That doesn’t sound like a great experience for you or the potential buyer. If I was a buyer and got that kind of report, I’d actually be mad about it if the vet can’t provide any reason other than lack of muscle for the conclusions. Unless they think the horse has some kind of disease causing muscle wasting or something like that. But at the end of the day, it’s up to the buyer to determine if they want to take the vet’s advice or not or pay for a second opinion or not, and sometimes badly performed PPEs do kill a sale, but it may or may not be anything actionable against that vet.
I had one friend selling a horse, and she complained that the PPE vet spent way too much effort on front fetlock flexions, and ultimately the horse flexed a bit off and it killed the sale. I’ve had vets tell me personally you can make any horse lame just about if you do flexions badly, with ankle flexions being a common example given for overdoing it. But if the buyer isn’t experienced enough to see that was maybe one flexion too many or who would move onto xrays, then that’s just one of those things that happens in horse sales.

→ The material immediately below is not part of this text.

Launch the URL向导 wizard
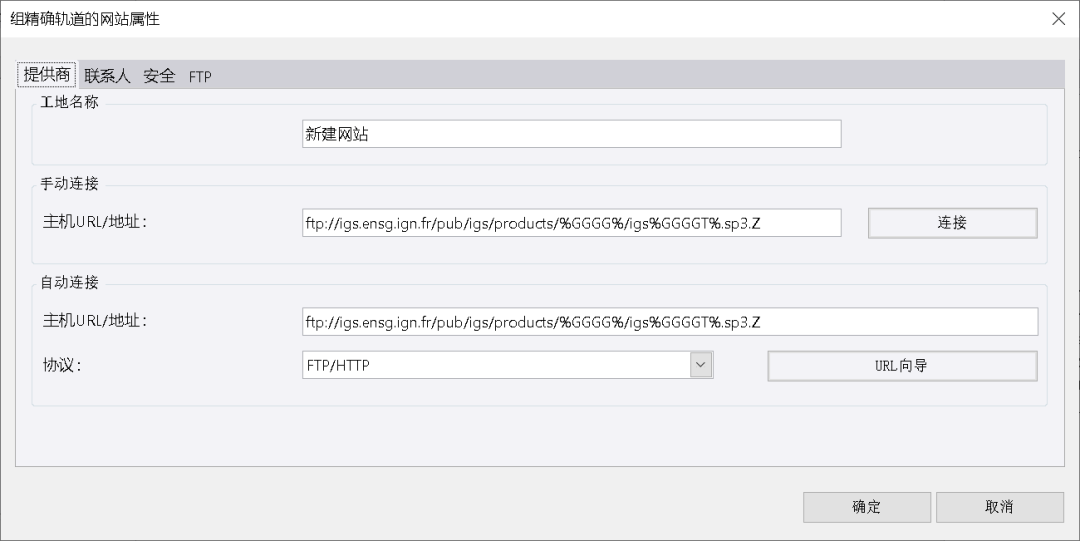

This is why it’s called “practicing”. Another friend of mine was selling a high end horse, competing at a top level. Never had any “maintenance” or soundness problems. One vet found something and said the horse wouldn’t possibly hold up. Killed that sale. Different buyer used another practice. Both well respected practices. Second vet said it was not an unexpected finding for horse’s age and mileage and that it might require some maintenance but would be an easy thing to manage and they’d be happy to help with it if it ever became symptomatic, which it wasn’t at the time of either exam. Same issue and two totally different opinions from two sport horse vets.
I would just move on and find another buyer.